— Exercise —
Your answer should consist of each line below that contains the string "info".

[Stored dataset items]
+---+

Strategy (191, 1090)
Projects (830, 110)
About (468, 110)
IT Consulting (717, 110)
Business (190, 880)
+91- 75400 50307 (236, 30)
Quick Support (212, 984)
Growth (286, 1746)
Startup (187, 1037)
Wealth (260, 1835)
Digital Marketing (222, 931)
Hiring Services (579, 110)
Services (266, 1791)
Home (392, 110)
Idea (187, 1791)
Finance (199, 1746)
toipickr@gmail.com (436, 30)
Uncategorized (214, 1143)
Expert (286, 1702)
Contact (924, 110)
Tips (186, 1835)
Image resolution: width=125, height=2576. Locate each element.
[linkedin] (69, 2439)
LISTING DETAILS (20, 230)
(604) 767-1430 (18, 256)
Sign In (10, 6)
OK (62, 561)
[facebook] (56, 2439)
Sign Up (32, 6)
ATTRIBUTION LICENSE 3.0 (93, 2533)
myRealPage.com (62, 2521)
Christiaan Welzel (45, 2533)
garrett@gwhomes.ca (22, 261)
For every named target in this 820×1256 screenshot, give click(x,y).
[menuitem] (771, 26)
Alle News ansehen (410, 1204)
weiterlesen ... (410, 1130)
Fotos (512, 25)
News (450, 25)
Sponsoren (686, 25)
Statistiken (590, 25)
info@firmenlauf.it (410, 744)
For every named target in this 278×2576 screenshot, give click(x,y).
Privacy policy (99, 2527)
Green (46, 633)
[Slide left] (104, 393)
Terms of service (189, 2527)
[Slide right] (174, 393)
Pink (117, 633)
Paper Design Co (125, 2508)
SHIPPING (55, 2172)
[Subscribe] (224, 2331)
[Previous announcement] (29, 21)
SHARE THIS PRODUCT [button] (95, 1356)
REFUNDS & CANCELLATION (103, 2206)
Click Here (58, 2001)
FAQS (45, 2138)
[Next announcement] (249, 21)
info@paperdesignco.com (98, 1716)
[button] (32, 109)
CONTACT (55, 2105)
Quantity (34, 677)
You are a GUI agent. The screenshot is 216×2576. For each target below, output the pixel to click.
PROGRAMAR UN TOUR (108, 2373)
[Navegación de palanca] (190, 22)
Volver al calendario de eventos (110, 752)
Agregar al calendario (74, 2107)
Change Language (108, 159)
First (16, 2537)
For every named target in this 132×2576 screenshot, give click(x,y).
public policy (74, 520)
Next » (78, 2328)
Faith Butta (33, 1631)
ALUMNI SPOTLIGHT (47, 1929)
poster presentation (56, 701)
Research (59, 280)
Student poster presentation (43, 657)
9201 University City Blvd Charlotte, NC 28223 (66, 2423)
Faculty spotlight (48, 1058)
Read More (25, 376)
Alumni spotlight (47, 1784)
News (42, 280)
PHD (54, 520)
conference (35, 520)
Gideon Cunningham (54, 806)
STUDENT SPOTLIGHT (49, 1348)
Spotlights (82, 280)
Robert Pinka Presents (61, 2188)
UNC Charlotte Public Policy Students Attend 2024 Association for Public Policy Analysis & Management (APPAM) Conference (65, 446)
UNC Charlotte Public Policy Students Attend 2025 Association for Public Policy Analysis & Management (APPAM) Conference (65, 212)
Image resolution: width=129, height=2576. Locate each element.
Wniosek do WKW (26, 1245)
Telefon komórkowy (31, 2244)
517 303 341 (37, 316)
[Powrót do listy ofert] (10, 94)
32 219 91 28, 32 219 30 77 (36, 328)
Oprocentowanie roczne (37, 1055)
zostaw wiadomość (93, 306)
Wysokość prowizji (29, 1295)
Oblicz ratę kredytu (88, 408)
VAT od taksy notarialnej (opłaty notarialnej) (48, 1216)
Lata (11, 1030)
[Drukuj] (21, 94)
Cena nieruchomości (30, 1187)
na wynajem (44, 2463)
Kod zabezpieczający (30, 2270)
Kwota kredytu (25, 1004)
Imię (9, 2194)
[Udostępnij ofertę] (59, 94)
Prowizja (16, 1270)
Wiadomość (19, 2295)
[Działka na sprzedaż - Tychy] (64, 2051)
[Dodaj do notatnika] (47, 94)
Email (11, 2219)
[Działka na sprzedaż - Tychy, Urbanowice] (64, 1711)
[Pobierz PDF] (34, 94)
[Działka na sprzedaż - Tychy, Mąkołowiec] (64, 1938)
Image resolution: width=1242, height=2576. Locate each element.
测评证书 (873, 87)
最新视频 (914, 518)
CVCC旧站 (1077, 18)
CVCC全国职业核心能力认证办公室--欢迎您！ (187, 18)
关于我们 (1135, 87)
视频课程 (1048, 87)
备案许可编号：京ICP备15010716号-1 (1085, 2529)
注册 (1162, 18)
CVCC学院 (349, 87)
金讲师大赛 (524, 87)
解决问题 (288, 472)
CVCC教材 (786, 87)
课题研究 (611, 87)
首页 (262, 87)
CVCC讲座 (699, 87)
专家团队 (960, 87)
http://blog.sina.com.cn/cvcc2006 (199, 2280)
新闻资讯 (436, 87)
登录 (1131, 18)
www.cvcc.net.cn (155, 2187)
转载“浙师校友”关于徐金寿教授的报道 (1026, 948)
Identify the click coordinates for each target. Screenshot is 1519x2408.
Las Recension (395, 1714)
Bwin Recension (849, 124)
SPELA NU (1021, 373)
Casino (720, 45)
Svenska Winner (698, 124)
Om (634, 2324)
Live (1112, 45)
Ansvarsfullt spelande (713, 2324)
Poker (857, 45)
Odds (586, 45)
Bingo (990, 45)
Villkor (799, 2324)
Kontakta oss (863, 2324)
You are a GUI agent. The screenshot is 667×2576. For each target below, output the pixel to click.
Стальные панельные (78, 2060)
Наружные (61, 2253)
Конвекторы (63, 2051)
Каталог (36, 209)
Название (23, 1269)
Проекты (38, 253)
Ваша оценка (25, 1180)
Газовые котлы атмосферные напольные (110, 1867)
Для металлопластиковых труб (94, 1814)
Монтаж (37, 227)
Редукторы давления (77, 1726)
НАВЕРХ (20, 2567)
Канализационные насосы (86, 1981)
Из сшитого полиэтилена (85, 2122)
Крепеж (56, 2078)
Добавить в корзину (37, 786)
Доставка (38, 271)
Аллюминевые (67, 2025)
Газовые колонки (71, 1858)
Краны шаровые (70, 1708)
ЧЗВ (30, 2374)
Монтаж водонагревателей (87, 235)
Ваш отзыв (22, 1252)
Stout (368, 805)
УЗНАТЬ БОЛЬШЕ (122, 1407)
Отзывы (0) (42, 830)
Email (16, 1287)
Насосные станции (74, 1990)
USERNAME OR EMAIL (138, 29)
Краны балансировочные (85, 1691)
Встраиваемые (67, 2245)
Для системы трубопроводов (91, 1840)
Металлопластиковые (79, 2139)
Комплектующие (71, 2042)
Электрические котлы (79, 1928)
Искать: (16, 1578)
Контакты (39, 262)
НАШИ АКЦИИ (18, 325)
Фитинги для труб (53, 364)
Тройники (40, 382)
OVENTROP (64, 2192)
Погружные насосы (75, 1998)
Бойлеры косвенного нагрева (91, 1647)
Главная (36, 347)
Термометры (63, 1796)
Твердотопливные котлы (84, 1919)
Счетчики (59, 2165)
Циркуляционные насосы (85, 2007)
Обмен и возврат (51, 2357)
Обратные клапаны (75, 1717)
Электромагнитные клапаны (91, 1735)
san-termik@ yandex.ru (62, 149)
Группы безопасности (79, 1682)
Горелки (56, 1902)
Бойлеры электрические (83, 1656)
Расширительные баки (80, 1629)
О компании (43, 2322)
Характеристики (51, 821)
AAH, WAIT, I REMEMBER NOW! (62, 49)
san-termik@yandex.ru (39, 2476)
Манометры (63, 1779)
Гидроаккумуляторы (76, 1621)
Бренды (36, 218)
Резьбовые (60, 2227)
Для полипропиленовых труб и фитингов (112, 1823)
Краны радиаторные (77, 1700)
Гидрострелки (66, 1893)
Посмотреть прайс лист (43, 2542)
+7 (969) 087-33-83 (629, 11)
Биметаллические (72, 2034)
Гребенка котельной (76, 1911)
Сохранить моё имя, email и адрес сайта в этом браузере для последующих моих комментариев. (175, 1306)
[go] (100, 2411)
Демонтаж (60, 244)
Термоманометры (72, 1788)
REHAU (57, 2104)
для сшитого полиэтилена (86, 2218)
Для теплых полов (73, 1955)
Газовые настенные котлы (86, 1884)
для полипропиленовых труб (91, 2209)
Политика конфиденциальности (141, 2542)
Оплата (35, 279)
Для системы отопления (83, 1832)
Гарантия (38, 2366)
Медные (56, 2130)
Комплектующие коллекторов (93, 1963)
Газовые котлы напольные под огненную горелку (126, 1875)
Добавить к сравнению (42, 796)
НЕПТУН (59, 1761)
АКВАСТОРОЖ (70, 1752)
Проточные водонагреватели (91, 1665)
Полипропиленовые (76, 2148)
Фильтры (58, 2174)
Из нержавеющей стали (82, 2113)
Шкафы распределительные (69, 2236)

+---+

— Result —
info@firmenlauf.it (410, 744)
info@paperdesignco.com (98, 1716)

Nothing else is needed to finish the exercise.